- **Task brief**
Print every item below verbatim, unchanged.

- **Available records**

--- START ---

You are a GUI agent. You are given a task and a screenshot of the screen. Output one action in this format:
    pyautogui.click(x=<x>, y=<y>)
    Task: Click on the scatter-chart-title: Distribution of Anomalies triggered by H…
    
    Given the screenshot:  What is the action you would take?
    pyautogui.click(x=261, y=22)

--- END ---

- **Response**
You are a GUI agent. You are given a task and a screenshot of the screen. Output one action in this format:
    pyautogui.click(x=<x>, y=<y>)
    Task: Click on the scatter-chart-title: Distribution of Anomalies triggered by H…
    
    Given the screenshot:  What is the action you would take?
    pyautogui.click(x=261, y=22)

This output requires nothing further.